■ Written exercise: Reproduce the stretch from the start of the records through the line containing "Click the Premium", substituting "image" for every "screenshot" and keeping everything else the same.

■ Rows:
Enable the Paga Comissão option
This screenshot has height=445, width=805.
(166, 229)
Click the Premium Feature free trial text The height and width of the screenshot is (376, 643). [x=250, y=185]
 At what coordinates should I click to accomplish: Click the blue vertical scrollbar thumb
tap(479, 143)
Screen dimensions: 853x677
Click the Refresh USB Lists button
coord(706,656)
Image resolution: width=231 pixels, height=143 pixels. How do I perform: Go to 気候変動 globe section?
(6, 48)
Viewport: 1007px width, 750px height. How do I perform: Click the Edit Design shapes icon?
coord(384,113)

■ Output:
Enable the Paga Comissão option
This image has height=445, width=805.
(166, 229)
Click the Premium Feature free trial text The height and width of the image is (376, 643). [x=250, y=185]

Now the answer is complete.